Hervé Zénouda – Au tout début du punk parisien : du lycée Charlemagne au Club 100
Punk US : Ramones & Talking Heads, Johnny Thunders & the Heartbreakers – 2 mai 1977 et 8 décembre 1977
Le 2 mai 1977 ceux que l’on considère comme le premier groupe de punk au monde, Les Ramones, choisissent le Bataclan pour leur premier concert français et ramènent dans leurs valises en guise de première partie, un autre groupe prêt à exploser : Talking Heads, qui font alors un carton plein avec Psycho Killer.
Bougons et fermés comme des huîtres, les Ramones pulvérisent leurs deux premiers albums à une vitesse infernale. Devant le guitariste, un cercle approbateur se forme, on reconnaît Vincent Palmer, Maxime Schmitt, Jean-Baptiste Mondino, tous guitaristes, tous éberlués par l’incroyable leçon de tronçonneuse rock’n’roll envoyée par Johnny Ramone le psychorigide.

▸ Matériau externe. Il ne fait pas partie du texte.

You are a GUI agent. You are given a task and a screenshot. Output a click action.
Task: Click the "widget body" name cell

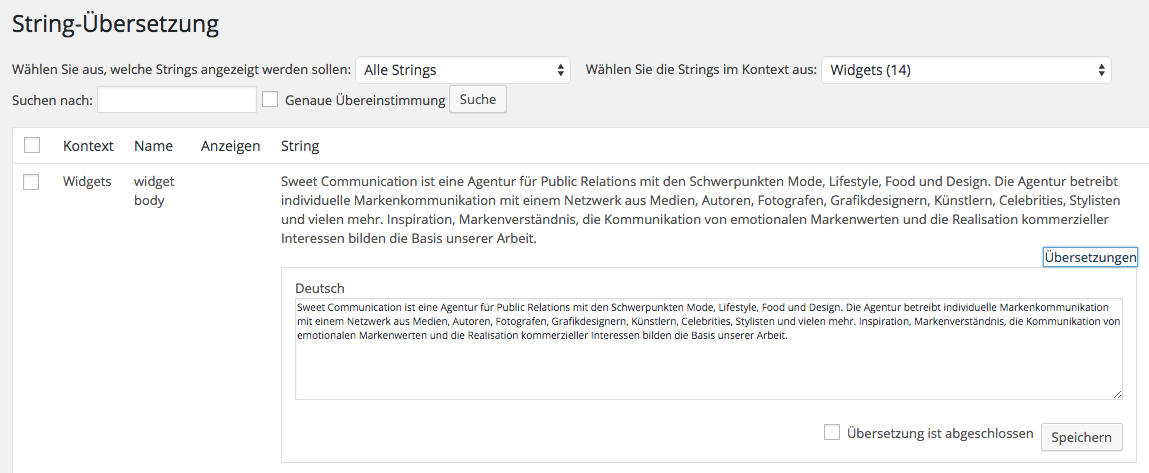(x=154, y=191)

Dans le public se trouve aussi Pascal Regoli (bassiste des groupes de punk parisien Angel Face et Loose Heart) qui trainent alors son appareil photo et son magnétophone dans les salles de concerts pour capturer la scène punk du moment. Il est au Bataclan pour le concert immanquable des Ramones et des Talking Heads. Découvrez les enregistrements sonores et ses photos du concert, dont l’indémodable Blitzkrieg Bop martelé par les Ramones à 5min15 du fichier audio :
En décembre 1977, ce sera Johnny Thunders (ex New York Dolls) et ses fameux Heartbreakers qui remonteront le boulevard Voltaire en direction du Bataclan, avant de donner un concert des plus énervés “qui sera sans doute l’un des meilleurs concerts de leur tumultueuse carrière, brûlant littéralement les planches du Bataclan, hurlant qu’on est tous Born to Lose” (Philippe Manoeuvre). Et en première partie, on découvre le groupe le plus trash de la scène punk française, Gazoline (mené par Alain Kan et Fred Chinchin).

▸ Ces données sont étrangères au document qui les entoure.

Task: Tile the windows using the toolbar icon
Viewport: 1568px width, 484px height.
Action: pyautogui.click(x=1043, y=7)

Punk UK : The Clash & The Damned – 29 septembre et 6 octobre 1977
Automne 1977, un vent de liberté continue de souffler à Paris. En une semaine se succèdent au Bataclan, pas moins de deux des plus grands groupes de punk britannique du moment. The Clash d’abord, pour un concert organisé par Mark Zermati, toujours lui, et pour qui “il faut promouvoir une musique radicale et les Clash jouent une musique radicale“. En effet, The Clash véhiculent en 1977 toute la quintessence de la radicalité du punk : radicalité vestimentaire, avec “tenues militaires teintes en noir agrémentées de slogans peints au pochoir et accessoires métallique” (A. Pacadis), et surtout, radicalité dans la musique, avec des textes qui indiquent des directions politiques plus marquées que leurs condisciples : l’anti-américanisme (I’m so bored with the USA) mais aussi l’appel à la violence pour se rebeller contre une société inégalitaire et sans avenir (Cheat, White Riot,…). Pour ceux qui étaient dans la fosse du Bataclan ce soir là, nulle doute qu’ils ont du être médusés par la prestation et la rage du quatuor de Londres…

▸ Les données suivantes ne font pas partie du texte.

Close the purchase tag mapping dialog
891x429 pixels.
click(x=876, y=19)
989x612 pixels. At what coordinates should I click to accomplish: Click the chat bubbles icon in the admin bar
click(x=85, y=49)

Alain “No Future” Pacadis chronique le Clash avant le concert au Bataclan, Libération, le 29 Septembre 1977
Joe postillonne comme un diable épileptique, Mick est par contre l’image parfaite du rocker classieux. Paul est impeccable avec sa basse portée très bas et son look élégant. Le nouveau batteur frappe comme un métronome emballé. Curieusement, pas vraiment de pogo dans le public, les Parisiens paraissent plutôt fascinés par ce qui se passe sur scène, par cette absolue nouveauté que constitue cette musique inouïe.
Un concert punk entré dans la légende qui a, par chance, été gravé dans l’histoire sur un album live Paris is Singing
Et pour ceux qui n’en n’auraient pas eu assez, le 6 octobre 1977, ce sont The Damned, autres dignes représentants de la scène punk qui assourdissent le Bataclan et en débitant à cent à l’heure leurs morceaux avec énergie et agressivité : “du rock qui bastonne sévère, moins mélodique que sur l’album, chaotique par moments, avec un son délicieusement fort mais redoutablement saturé, qui nous a souvent empêché de reconnaître les chansons” (Une vie de concerts).
L’année 1978 sera aussi une grande année punk au Bataclan avec notamment les concerts de The Stranglers et de Pere Ubu. Et le punk made in France n’est pas en reste : se produiront au Bataclan, les lyonnais de Starshooter (1978), Edith Nylon (en première partie de The Police en 1979) ou encore Kas Product (1983), groupes dans la lignée punk et du courant dit des Jeunes Gens Mödernes.